Entries taken from a collection:
======
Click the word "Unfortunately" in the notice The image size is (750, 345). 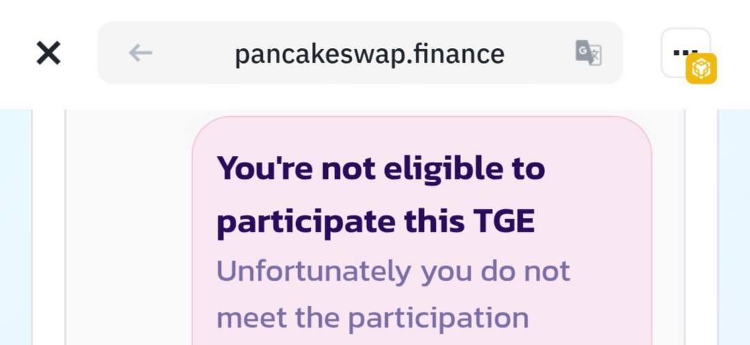point(313,272)
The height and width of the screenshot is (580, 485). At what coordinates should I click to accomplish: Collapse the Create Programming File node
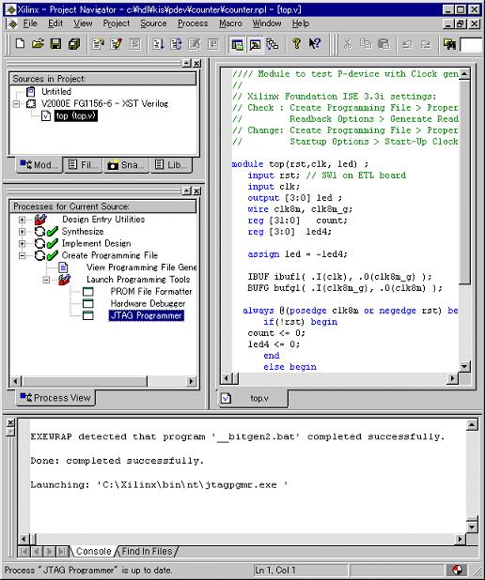point(23,255)
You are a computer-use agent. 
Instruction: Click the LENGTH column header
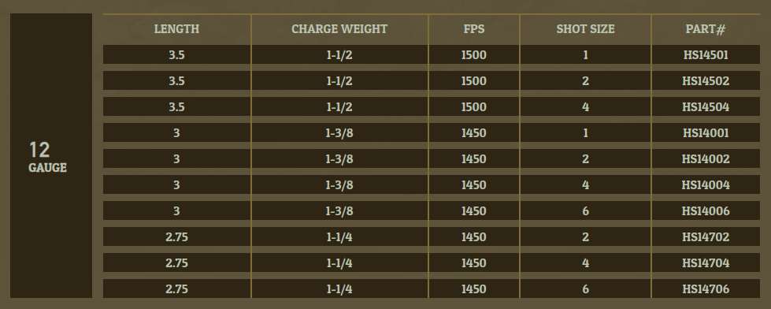(x=176, y=29)
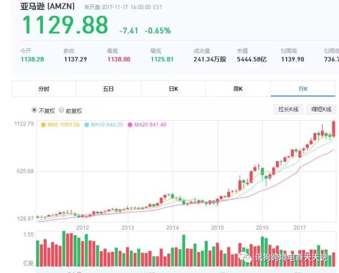Click the 最高 value 1138.80
The image size is (339, 273).
tap(119, 59)
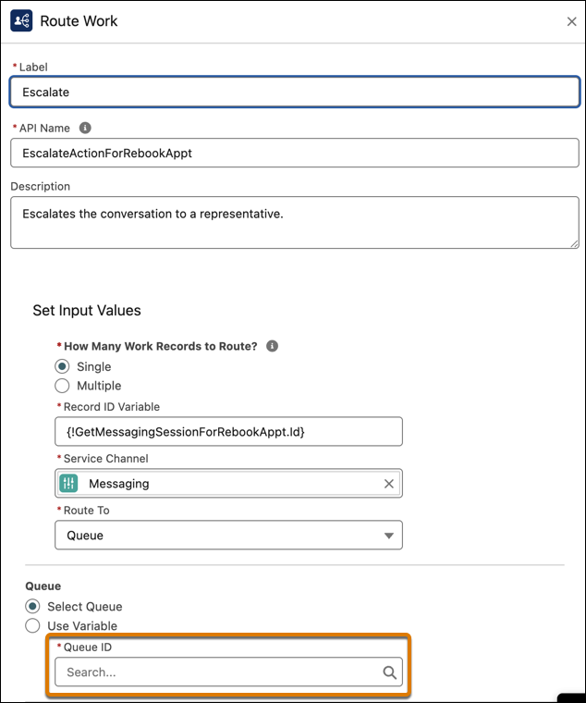586x703 pixels.
Task: Click the Messaging service channel icon
Action: click(x=68, y=483)
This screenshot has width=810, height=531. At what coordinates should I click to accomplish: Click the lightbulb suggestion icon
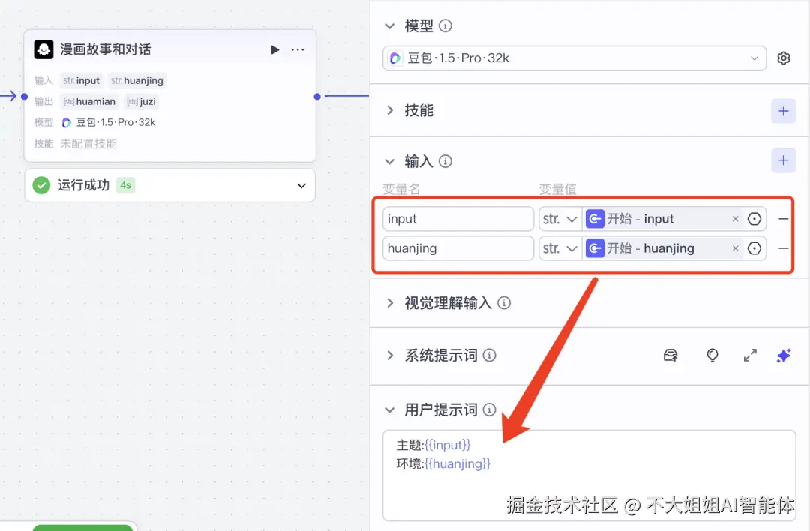coord(712,356)
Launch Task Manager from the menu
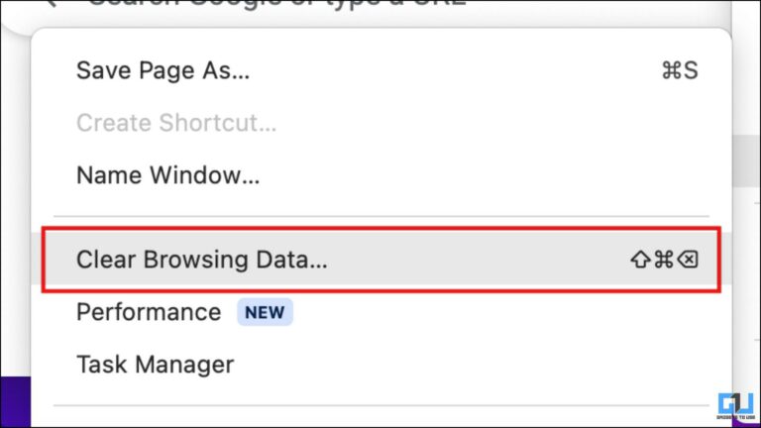Viewport: 761px width, 428px height. [x=155, y=365]
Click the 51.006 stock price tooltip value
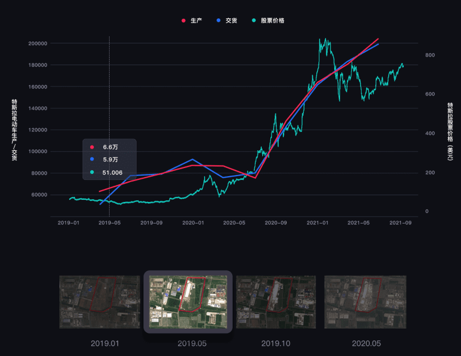Image resolution: width=461 pixels, height=356 pixels. 112,172
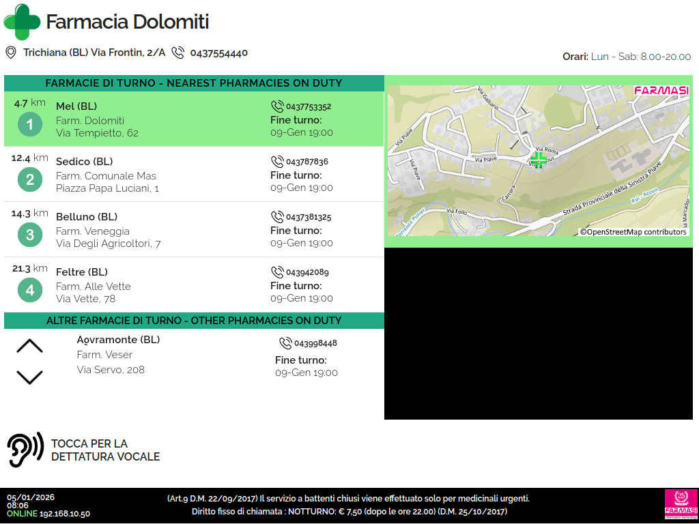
======
Write out exactly the lines from the one containing "This screenshot has" through the end of the records above, both included, leaving all pictures out.

This screenshot has width=810, height=531. At what coordinates should I click to accomplish: Click the lightbulb suggestion icon
coord(712,356)
Launch Task Manager from the menu
Viewport: 761px width, 428px height. [x=155, y=365]
Click the 51.006 stock price tooltip value
Image resolution: width=461 pixels, height=356 pixels. 112,172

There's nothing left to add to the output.